● IL TUO OBIETTIVO
Riscrivi tutte le righe riportate sotto come tabella Markdown con due colonne, «Numero» per il numero progressivo e «Riga» per il testo. Salta le righe vuote e non includere le immagini.

● MATERIALI FORNITI
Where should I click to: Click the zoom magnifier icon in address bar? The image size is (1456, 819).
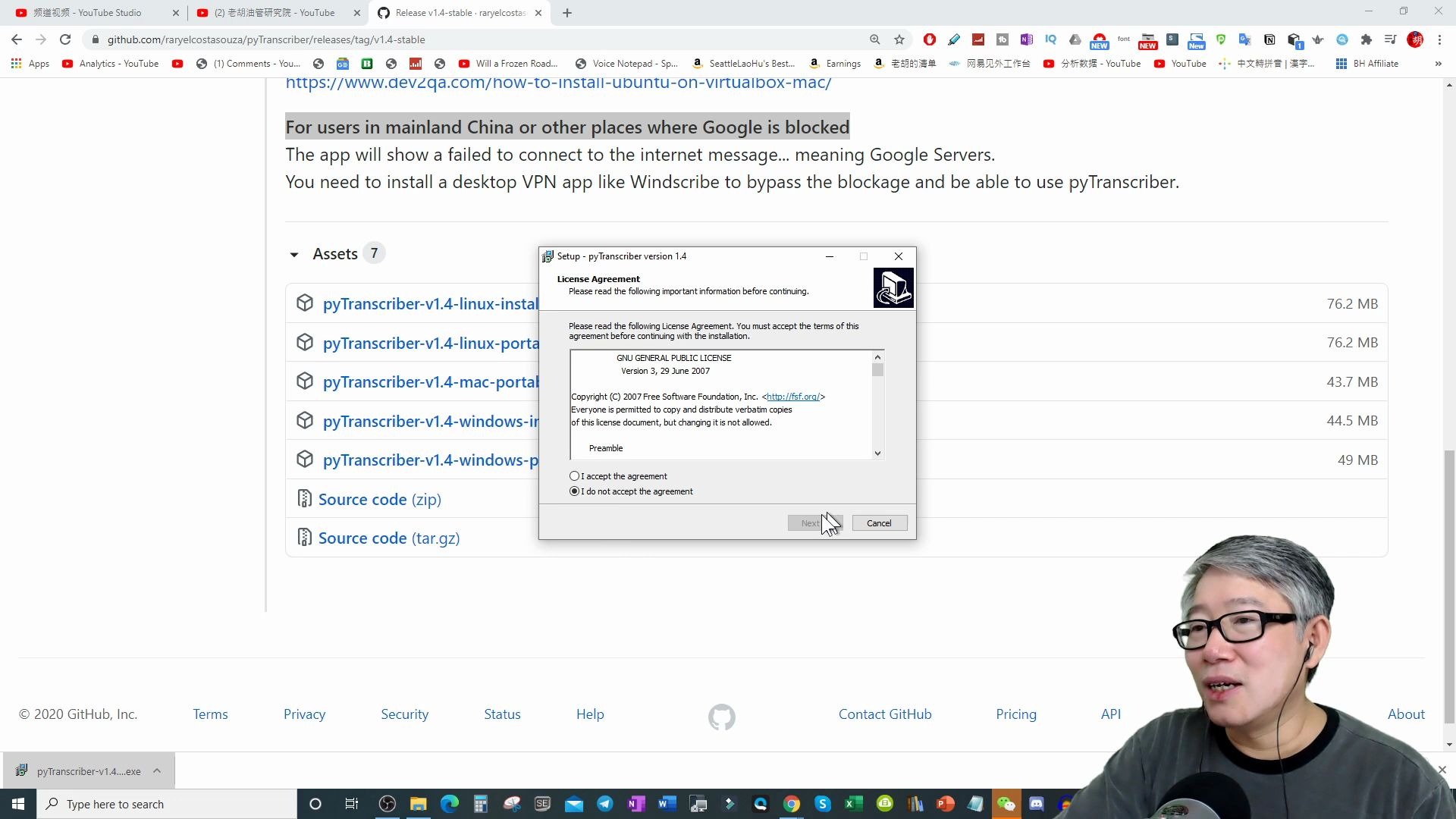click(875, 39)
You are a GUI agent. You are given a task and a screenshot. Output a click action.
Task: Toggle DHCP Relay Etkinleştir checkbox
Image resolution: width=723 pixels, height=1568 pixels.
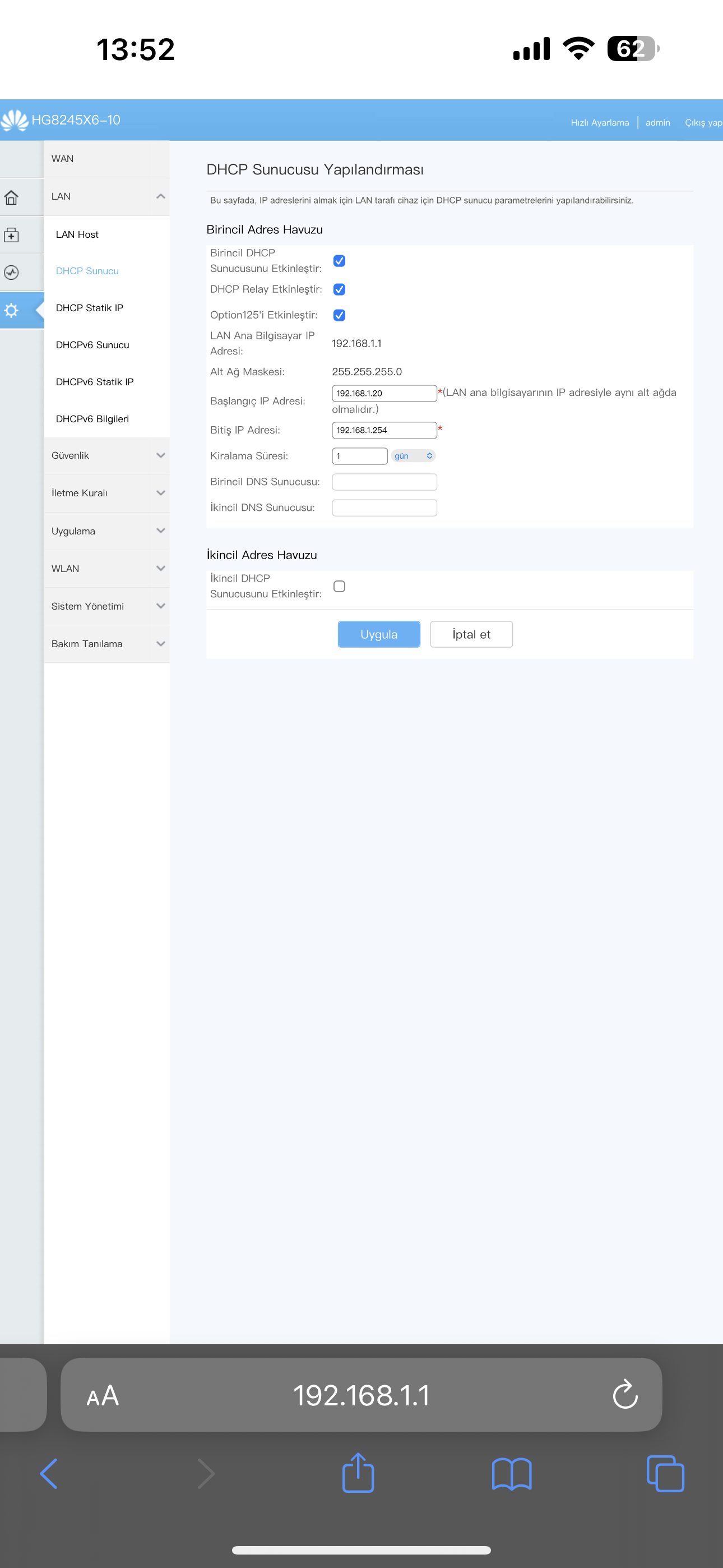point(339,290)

● LA RISPOSTA
| Numero | Riga |
|---|---|
| 1 | Where should I click to: Click the zoom magnifier icon in address bar? The image size is (1456, 819). |
| 2 | click(875, 39) |
| 3 | You are a GUI agent. You are given a task and a screenshot. Output a click action. |
| 4 | Task: Toggle DHCP Relay Etkinleştir checkbox |
| 5 | Image resolution: width=723 pixels, height=1568 pixels. |
| 6 | point(339,290) |